- _RECORDS SHOWN_
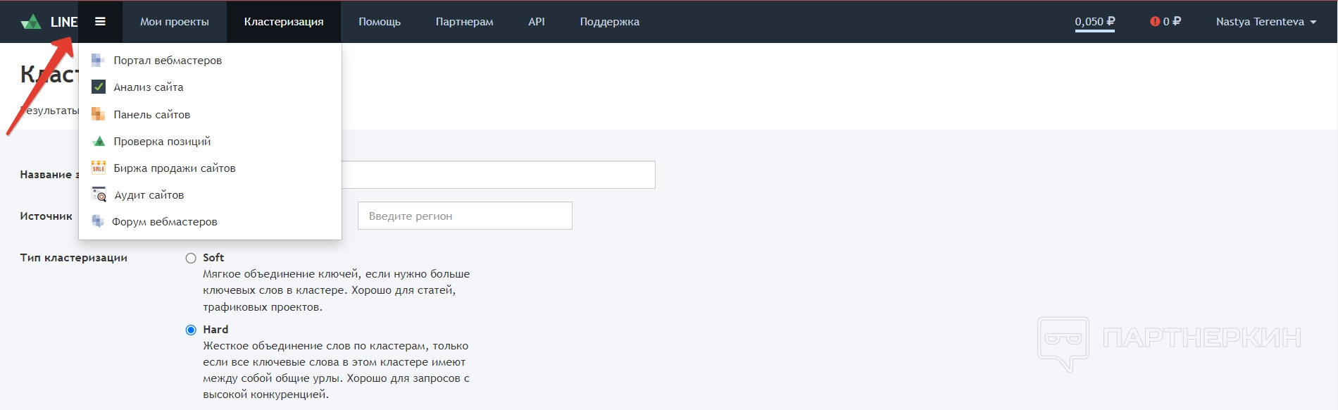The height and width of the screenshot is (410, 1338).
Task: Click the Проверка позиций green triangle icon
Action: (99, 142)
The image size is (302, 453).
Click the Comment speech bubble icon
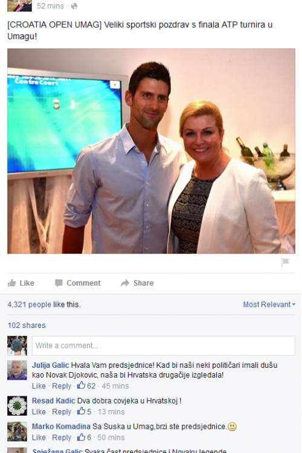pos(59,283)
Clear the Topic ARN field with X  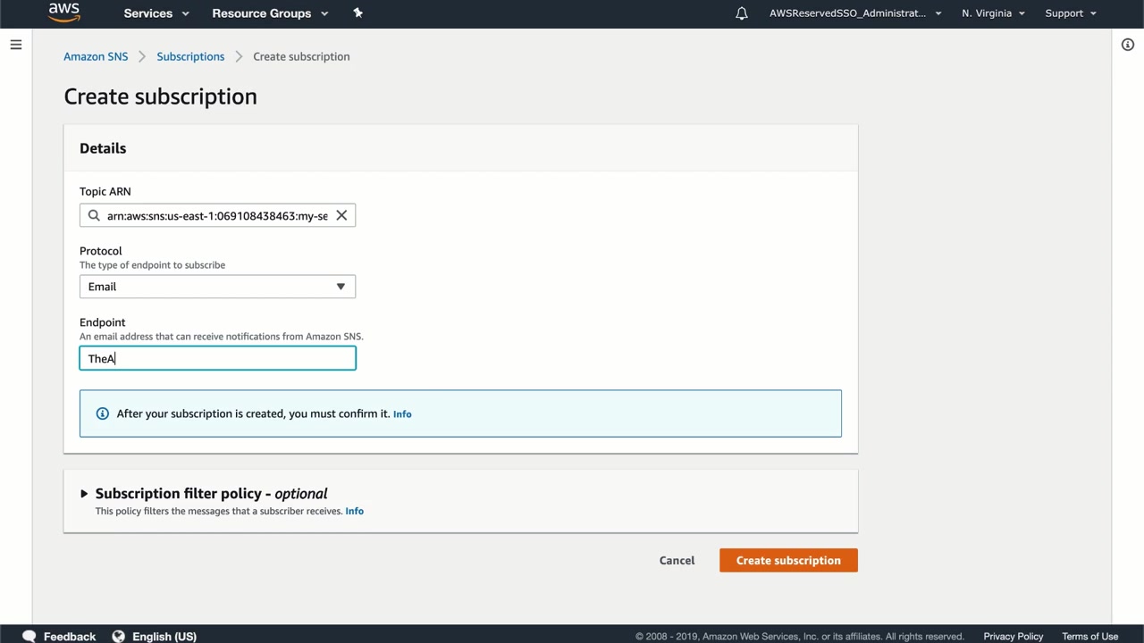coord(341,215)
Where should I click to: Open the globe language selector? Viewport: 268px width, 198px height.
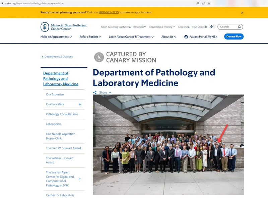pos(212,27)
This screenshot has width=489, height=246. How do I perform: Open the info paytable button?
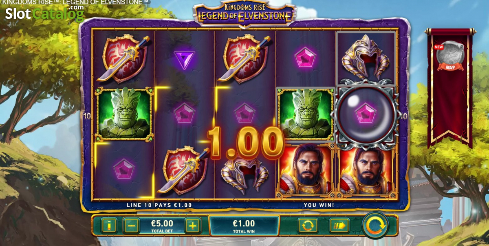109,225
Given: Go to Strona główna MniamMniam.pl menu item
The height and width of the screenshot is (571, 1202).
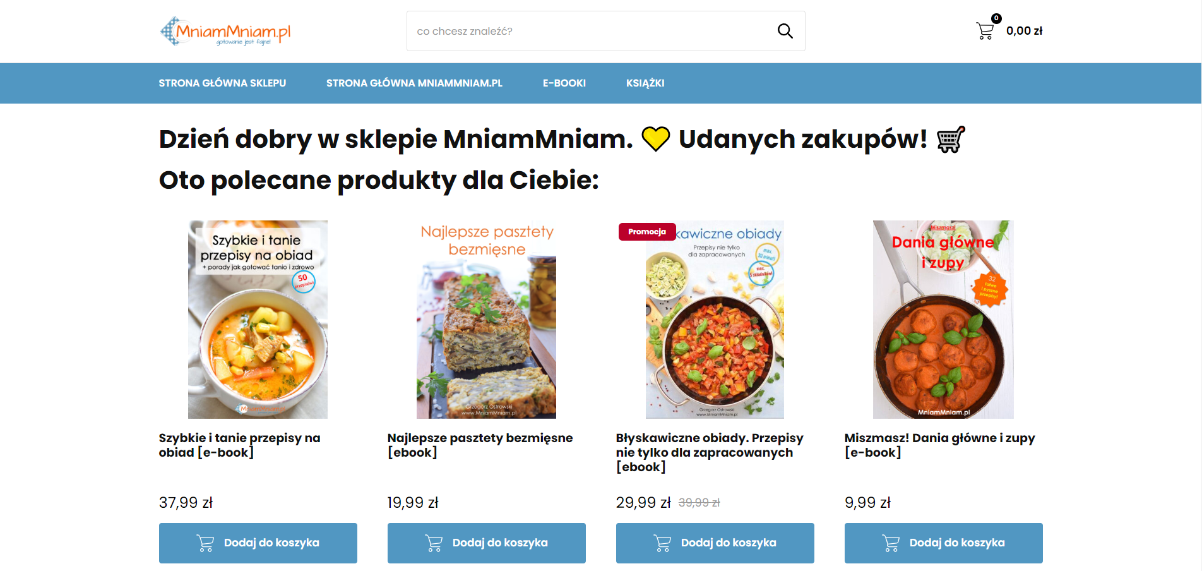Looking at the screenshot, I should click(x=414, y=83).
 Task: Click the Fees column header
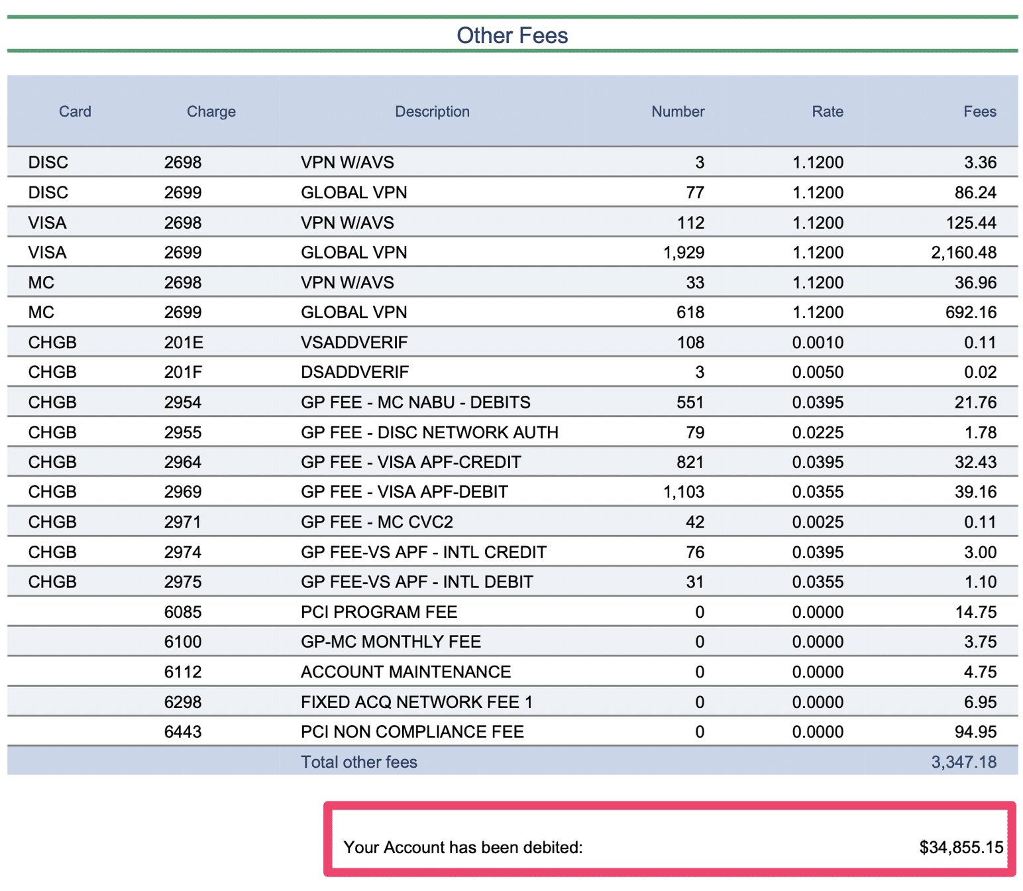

==

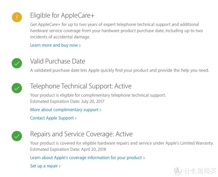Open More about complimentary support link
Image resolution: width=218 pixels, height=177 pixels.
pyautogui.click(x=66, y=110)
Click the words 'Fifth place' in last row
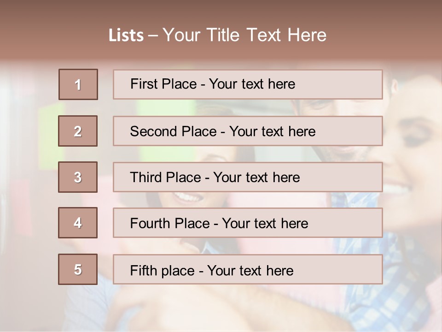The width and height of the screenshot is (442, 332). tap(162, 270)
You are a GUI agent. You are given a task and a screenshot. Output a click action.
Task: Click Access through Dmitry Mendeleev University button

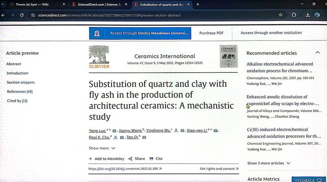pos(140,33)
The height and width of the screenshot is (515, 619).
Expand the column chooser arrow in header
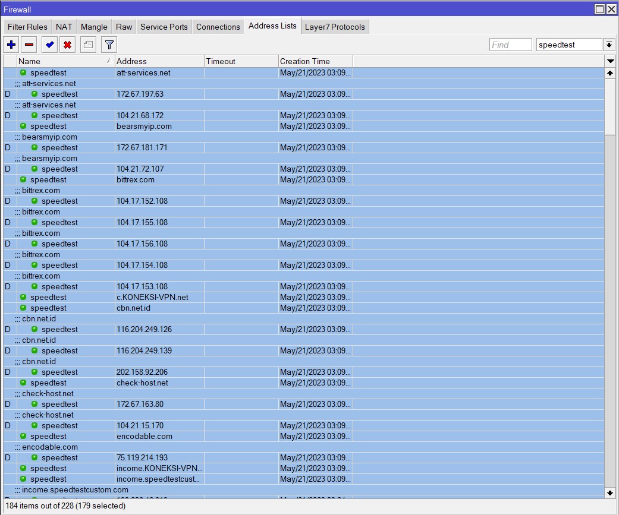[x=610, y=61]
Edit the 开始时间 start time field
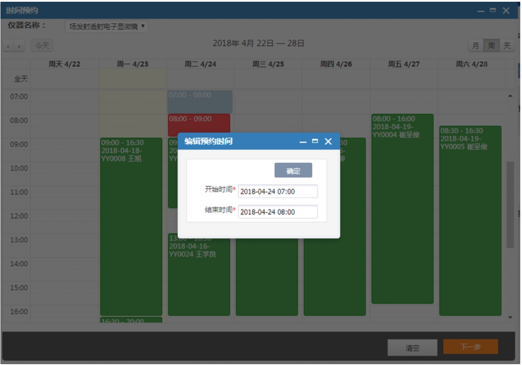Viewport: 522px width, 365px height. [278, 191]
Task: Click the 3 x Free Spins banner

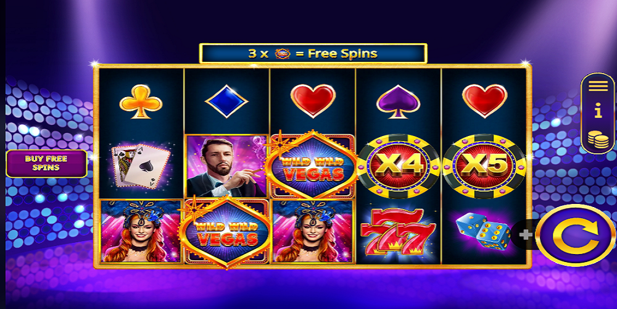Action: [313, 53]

==

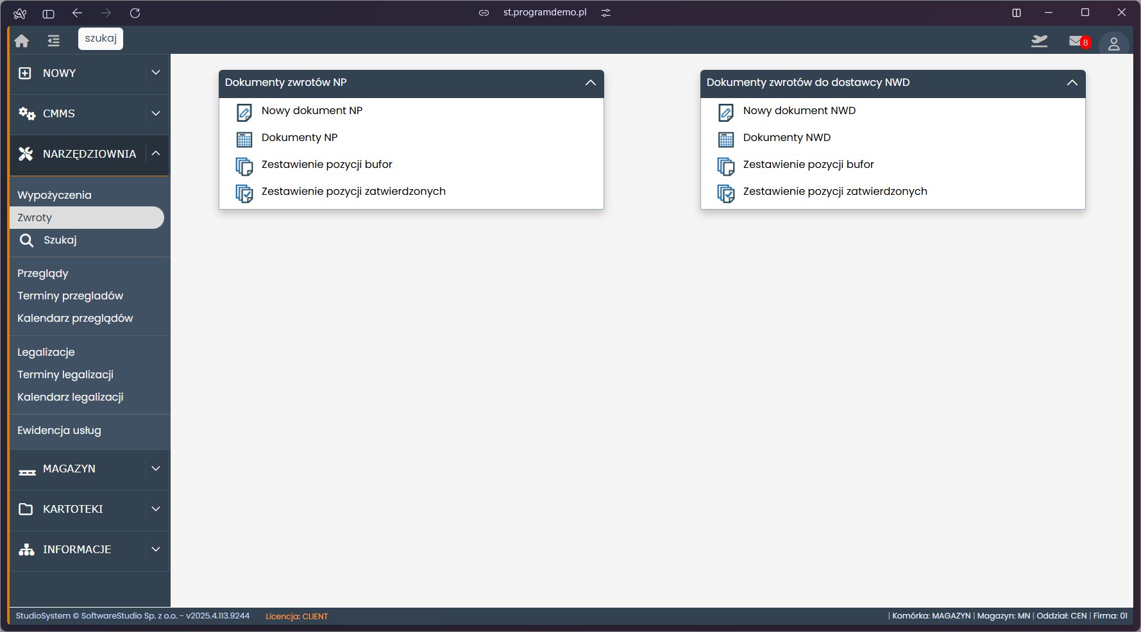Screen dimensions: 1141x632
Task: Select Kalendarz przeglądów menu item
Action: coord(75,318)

- _YOUR INSTRUCTIONS_
Write out the lines above from the one with "This screenshot has" through the one with "Task: Click the Fees column header", ends included, exactly; no picture goes in.

- _REPLY TO THE EXERCISE_
This screenshot has width=489, height=246. How do I perform: Open the info paytable button?
109,225
Given: Go to Strona główna MniamMniam.pl menu item
The height and width of the screenshot is (571, 1202).
Looking at the screenshot, I should click(x=414, y=83).
 Task: Click the Fees column header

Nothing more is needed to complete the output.